## What you have to do
Render every line of the items below as a JSON array of strings, with one string per line and blank lines omitted.

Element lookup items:

++++++++

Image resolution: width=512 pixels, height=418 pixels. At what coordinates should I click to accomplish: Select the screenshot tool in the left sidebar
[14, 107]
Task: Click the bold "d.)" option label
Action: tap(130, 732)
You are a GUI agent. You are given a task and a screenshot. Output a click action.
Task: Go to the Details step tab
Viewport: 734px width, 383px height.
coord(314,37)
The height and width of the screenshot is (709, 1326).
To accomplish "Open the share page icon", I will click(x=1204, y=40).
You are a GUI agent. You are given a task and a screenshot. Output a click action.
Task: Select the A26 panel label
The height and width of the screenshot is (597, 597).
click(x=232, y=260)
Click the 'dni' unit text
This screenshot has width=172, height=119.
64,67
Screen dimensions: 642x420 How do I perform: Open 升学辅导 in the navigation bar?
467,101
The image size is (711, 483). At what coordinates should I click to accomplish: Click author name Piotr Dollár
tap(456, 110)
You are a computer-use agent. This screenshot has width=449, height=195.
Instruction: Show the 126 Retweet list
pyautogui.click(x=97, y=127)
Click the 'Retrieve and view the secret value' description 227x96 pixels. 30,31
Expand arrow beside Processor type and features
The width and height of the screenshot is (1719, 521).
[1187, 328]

++++++++

## Solution to the problem
[
  "Image resolution: width=512 pixels, height=418 pixels. At what coordinates should I click to accomplish: Select the screenshot tool in the left sidebar",
  "[14, 107]",
  "Task: Click the bold \"d.)\" option label",
  "Action: tap(130, 732)",
  "You are a GUI agent. You are given a task and a screenshot. Output a click action.",
  "Task: Go to the Details step tab",
  "Viewport: 734px width, 383px height.",
  "coord(314,37)",
  "The height and width of the screenshot is (709, 1326).",
  "To accomplish \"Open the share page icon\", I will click(x=1204, y=40).",
  "You are a GUI agent. You are given a task and a screenshot. Output a click action.",
  "Task: Select the A26 panel label",
  "The height and width of the screenshot is (597, 597).",
  "click(x=232, y=260)",
  "Click the 'dni' unit text",
  "This screenshot has width=172, height=119.",
  "64,67",
  "Screen dimensions: 642x420 How do I perform: Open 升学辅导 in the navigation bar?",
  "467,101",
  "The image size is (711, 483). At what coordinates should I click to accomplish: Click author name Piotr Dollár",
  "tap(456, 110)",
  "You are a computer-use agent. This screenshot has width=449, height=195.",
  "Instruction: Show the 126 Retweet list",
  "pyautogui.click(x=97, y=127)",
  "Click the 'Retrieve and view the secret value' description 227x96 pixels. 30,31",
  "Expand arrow beside Processor type and features",
  "The width and height of the screenshot is (1719, 521).",
  "[1187, 328]"
]